I was familiar with this plot from reading reviews of romance novels, and I’d learned to avoid it, but recently I picked up a chick lit from the library. The book was Sophie Kinsella’s The Undomestic Goddess, about a woman who leaves her job as a lawyer and accidentally becomes a housekeeper, even though she can’t cook. I could sympathize with that, and I thought it would be interesting to see the heroine balance her skills as a lawyer with her newly acquired interest in running a house.
I was overly optimistic, since at the end, the heroine decided to stay in the small town, which was straight out of a Thomas Kinkade painting, and be a housekeeper. Every lawyer in the book was portrayed as greedy and manipulative at worst, or cold and insensitive at best, and whether or not that’s in touch with reality, I didn’t like it. It was like reading something from the fifties – the notion that women are not happy, attractive or fulfilled when they’re in business suits and holding down jobs that require degrees. Instead, a woman is at her most feminine and joyous when she bakes bread and cleans a house.

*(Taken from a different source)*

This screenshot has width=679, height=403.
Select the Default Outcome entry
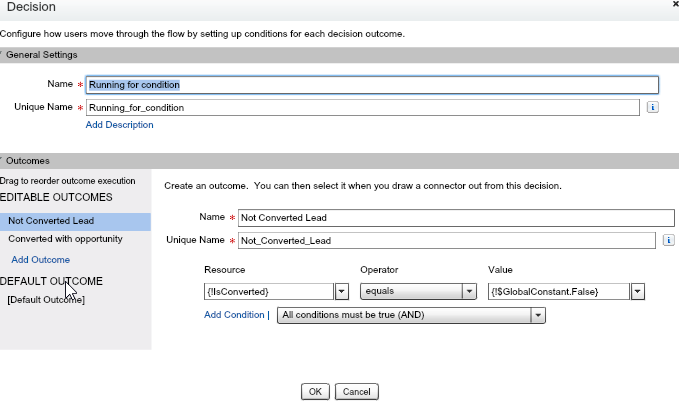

I’m not sure what the appeal of this plot is, unless it’s that country life is portrayed as one long vacation and little details like money or a career, which people worry about in real life, are just not that important. It’s escapist fiction at its best. Maybe the reason I don’t connect with it is that I have an idea what country life can really be like. My grandparents owned a plantation in Sri Lanka – cows, chickens, coconut trees – and I sometimes spent a week or two there. A week or two was all I could take. I like living in big cities (Dubai, Austin, Toronto), being able to walk ten minutes to the library or grocery store, having the Internet at my fingertips, so the usual demonization of the big city that occurs in these books really doesn’t work for me.
I wouldn’t mind if there were also novels about women who left the farm or ranch or small town to find success and happiness in the big city, but if they do, it’s usually a brief and disapppointing experience. Then they return, sadder but wiser, to whichever small place they came from. That’s one reason I like Judith Michael’s Possessions - the main character’s husband leaves her, so she goes to San Francisco and gets a job. That's my kind of heroine.